● Exercise brief
Write out, character for character, the stretch of the UWB scalability excerpt that begins at the words "They operate in" and stops after "fixed (indoors only).".

An overview of the most significant studies and commercial solutions is reported in

Table 1. Related work overview.

Solution	Approach	User Density	Other Notes
Subramanian and Lim, 2005 [10]	RSSI distributed localization	200 tags	Results of simulation
Khun et al.; 2011 [11]	TDoA	30 tags	Real life experiments with TDMA protocol
Kolakpwski and Djaja-Josko, 2016 [12]	Hybrid TDoA-TWR	Not evaluated	Improved system accuracy
Monica and Ferrari, 2016 [20]	TWR	22 tags	Industrial warehouse
OpenRTLS [16]	TDoA, TWR	7500 updates/s	Communication range 20 m
Sewio [17]	TDoA	1000 updates/s	Communication range 30 m
Be Spoon [18]	TDoA, TWR, AoA	750 updates/s	Office like environment
Time Domain [19]	TWR	Unknown	Proprietary MAC protocols

. This paper quantifies the scalability claims of the above systems. To this end, mathematical models for the overall scalability are derived that take into account the impact of design aspects such as PHY settings, MAC approach and positioning approaches.

3. UWB Regulations and PHY Considerations

A typical RF system aim to serve as many users as possible. Although many techniques exist, they are not always easy to apply and not suited for all kind of technologies. UWB follows strict rules that may limit the applicability of certain mechanisms. The next two paragraphs analyze the PHY layer related aspects that influence the scalability of the system. Similar analysis for MAC and localization schemes is done in Section 4. UWB uses 500 MHz (or 900 MHz) bandwidth and as such could interfere with others operating in the same frequency bands. This is the reason the Federal Communications Commission (FCC) introduced limitations for the maximum UWB radiated power. The harmonized European standard “ETSI EN 302 065-1 Part 2” describes the requirements for UWB location tracking devices. UWB equipment is categorized based on the operational frequency range and the type of tracking it performs. Three different systems are defined:

• LT1 Systems

They operate in the 6 GHz to 9 GHz region of the spectrum and are intended for general localization of people and objects. Devices in this category can be mobile (indoors and outdoors) or fixed (indoors only).

• LT2 Systems

In this category the frequency range is 3.1 GHz to 4.8 GHz and devices are used for person and object tracking and industrial applications. The devices can transmit indoor and outdoor and may be fixed or mobile.

● Record extracts
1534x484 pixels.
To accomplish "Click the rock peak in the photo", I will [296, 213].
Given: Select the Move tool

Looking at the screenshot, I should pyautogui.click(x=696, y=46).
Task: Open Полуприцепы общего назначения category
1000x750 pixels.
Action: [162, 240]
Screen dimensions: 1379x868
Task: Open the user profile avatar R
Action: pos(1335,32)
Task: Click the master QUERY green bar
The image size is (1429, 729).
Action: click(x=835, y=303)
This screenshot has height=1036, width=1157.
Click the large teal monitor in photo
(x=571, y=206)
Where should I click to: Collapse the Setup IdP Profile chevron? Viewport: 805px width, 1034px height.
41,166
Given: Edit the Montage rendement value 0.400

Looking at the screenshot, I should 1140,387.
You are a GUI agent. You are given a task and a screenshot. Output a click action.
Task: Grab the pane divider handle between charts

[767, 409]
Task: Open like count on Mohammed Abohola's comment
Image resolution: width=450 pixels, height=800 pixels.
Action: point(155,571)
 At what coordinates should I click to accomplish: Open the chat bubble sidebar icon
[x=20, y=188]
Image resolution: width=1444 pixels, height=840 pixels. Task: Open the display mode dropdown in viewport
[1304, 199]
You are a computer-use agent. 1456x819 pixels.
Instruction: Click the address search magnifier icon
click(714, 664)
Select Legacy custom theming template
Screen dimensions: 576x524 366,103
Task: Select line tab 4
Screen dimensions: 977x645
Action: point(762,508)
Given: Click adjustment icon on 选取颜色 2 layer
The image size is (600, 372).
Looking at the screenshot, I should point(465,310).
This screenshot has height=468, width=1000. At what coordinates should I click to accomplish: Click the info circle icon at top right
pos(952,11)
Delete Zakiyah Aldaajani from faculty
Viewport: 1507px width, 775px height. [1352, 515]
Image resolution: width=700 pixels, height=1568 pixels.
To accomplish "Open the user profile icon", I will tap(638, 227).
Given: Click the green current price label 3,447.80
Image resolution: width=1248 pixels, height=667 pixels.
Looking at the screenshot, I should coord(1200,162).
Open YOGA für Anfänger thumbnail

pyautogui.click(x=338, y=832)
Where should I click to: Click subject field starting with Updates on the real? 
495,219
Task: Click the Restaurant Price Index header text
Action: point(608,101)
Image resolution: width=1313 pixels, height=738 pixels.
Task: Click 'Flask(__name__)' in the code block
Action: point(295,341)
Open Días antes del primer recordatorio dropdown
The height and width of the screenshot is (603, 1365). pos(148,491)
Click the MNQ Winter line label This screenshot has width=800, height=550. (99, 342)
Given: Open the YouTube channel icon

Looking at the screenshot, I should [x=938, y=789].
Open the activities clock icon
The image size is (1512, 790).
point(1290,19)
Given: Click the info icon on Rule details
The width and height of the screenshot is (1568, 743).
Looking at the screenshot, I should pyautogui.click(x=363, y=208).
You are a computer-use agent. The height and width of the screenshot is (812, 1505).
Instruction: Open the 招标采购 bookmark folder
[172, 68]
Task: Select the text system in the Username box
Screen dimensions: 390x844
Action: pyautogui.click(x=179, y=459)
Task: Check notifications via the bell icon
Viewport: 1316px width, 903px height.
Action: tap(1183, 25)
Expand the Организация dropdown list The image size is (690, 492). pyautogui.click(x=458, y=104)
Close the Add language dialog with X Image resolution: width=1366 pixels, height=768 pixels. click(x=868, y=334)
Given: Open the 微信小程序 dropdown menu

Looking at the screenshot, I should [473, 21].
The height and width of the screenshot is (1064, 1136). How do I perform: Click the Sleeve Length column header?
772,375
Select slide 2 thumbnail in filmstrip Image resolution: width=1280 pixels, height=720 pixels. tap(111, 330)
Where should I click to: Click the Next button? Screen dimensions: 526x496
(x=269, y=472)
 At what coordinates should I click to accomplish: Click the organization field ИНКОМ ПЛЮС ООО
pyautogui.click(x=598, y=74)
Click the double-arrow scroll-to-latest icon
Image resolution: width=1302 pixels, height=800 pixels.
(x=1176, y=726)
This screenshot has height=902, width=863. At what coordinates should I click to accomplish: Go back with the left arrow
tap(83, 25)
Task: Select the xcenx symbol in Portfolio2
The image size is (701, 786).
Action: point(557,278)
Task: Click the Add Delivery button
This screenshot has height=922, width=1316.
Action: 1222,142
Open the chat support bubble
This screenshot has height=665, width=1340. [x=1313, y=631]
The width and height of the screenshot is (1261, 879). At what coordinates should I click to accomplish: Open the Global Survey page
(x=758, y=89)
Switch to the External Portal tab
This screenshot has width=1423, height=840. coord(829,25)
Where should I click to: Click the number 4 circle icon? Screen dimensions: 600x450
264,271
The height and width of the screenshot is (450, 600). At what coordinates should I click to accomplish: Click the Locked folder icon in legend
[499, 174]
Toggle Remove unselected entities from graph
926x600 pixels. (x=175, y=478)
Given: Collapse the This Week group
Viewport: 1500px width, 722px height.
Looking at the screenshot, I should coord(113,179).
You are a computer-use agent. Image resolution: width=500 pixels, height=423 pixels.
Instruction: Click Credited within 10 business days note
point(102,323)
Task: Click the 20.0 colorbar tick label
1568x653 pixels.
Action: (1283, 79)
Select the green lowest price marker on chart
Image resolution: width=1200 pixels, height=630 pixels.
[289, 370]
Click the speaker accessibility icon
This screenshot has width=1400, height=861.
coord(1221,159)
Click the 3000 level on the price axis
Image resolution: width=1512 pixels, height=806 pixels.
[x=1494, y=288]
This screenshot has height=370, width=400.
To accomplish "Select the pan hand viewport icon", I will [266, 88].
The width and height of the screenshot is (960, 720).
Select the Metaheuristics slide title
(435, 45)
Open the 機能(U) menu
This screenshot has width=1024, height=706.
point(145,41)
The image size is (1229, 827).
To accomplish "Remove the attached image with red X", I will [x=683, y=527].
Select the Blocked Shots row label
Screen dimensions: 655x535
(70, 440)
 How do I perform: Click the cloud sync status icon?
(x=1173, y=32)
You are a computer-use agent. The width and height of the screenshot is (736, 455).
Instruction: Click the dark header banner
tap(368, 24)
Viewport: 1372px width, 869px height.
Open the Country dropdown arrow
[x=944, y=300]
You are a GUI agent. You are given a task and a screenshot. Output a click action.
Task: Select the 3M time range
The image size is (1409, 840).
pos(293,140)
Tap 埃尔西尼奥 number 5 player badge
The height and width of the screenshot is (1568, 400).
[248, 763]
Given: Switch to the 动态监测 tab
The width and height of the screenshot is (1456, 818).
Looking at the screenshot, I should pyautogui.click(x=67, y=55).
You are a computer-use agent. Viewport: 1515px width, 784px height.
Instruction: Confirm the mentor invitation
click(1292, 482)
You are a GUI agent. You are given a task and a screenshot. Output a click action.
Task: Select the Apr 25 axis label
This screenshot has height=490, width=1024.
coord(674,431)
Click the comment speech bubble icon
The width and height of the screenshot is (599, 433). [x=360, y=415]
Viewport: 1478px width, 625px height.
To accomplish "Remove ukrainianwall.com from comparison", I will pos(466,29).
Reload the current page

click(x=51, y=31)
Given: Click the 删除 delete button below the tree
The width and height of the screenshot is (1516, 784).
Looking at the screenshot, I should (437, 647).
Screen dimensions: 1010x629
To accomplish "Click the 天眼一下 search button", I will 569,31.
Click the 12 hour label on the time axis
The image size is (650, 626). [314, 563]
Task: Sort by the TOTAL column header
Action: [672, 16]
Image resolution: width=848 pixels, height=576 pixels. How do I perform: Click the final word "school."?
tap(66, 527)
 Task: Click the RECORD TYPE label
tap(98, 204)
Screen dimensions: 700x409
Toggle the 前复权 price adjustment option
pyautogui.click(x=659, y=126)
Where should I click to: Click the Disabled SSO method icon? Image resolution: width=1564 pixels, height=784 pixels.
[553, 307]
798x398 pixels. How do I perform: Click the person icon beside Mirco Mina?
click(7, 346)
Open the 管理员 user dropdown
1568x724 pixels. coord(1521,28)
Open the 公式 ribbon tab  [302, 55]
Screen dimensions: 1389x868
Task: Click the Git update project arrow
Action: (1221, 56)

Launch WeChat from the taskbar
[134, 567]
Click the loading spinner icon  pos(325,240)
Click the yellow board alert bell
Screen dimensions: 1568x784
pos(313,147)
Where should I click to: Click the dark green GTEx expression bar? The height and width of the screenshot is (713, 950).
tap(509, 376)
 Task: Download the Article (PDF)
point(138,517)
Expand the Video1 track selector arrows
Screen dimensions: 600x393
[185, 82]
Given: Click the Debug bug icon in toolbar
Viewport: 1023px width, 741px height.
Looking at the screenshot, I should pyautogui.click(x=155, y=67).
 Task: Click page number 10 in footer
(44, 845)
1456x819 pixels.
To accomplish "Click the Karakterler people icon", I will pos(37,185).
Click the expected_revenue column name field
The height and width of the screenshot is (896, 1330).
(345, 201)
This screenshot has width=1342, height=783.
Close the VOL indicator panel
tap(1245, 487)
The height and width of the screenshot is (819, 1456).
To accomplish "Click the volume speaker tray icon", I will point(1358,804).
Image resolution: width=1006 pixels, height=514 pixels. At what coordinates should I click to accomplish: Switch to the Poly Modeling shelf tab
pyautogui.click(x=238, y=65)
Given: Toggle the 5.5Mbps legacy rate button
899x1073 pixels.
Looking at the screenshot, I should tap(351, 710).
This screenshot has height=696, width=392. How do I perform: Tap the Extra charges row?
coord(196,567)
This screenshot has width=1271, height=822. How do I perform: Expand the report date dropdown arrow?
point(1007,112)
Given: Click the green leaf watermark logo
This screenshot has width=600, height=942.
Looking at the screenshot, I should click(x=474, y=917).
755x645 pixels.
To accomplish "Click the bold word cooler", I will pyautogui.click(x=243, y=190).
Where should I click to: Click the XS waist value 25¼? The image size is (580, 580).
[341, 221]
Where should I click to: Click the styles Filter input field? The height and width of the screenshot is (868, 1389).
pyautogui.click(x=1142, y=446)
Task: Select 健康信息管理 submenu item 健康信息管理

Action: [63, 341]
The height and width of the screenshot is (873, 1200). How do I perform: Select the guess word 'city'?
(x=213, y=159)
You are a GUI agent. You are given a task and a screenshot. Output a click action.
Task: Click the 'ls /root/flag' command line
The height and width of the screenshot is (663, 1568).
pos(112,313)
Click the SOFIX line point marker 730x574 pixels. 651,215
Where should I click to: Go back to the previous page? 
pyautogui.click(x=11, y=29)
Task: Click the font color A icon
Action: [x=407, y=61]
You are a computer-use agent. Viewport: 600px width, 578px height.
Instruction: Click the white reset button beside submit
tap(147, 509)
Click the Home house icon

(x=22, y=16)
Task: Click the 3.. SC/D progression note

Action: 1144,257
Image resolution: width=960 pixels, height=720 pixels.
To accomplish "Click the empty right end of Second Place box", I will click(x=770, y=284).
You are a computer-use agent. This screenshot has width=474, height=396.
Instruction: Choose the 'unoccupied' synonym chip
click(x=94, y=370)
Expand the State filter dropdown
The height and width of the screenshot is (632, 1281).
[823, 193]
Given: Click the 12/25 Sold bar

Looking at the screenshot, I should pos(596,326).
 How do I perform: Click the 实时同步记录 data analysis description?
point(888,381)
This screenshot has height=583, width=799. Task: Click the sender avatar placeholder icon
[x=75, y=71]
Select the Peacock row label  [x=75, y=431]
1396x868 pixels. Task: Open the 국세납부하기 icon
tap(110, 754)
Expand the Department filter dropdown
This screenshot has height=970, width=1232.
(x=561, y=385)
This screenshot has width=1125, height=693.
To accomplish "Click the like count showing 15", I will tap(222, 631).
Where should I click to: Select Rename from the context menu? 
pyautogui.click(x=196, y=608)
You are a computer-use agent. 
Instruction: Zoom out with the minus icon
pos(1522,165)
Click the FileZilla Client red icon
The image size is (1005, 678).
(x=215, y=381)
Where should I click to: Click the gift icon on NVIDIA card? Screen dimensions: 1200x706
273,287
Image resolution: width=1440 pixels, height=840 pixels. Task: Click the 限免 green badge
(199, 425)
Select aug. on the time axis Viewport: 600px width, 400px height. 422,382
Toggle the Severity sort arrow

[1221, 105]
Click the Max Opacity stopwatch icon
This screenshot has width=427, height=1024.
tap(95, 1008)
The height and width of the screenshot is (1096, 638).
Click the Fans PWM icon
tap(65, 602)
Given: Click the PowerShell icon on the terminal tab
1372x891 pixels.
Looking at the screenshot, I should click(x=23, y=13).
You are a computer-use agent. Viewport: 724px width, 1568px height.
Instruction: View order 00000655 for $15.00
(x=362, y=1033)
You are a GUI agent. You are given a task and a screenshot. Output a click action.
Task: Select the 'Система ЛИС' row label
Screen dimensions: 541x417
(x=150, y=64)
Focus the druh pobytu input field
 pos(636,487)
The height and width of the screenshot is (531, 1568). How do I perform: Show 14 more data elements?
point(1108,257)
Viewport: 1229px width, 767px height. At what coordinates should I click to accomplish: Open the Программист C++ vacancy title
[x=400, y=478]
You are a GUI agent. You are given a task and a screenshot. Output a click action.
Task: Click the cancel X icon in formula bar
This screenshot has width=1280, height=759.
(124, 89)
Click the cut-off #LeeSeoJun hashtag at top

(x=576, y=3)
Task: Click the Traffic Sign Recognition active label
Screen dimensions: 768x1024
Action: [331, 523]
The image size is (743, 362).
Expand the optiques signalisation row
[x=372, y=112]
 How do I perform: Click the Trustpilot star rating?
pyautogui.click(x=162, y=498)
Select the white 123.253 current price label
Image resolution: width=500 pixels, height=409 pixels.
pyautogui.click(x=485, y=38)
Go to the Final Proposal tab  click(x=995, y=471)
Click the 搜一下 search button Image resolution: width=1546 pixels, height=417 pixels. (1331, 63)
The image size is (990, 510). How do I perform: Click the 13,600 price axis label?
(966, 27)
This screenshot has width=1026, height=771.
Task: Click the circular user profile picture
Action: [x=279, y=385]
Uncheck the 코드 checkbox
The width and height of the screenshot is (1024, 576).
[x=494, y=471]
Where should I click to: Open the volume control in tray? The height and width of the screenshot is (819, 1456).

● Exercise result
They operate in the 6 GHz to 9 GHz region of the spectrum and are intended for general localization of people and objects. Devices in this category can be mobile (indoors and outdoors) or fixed (indoors only).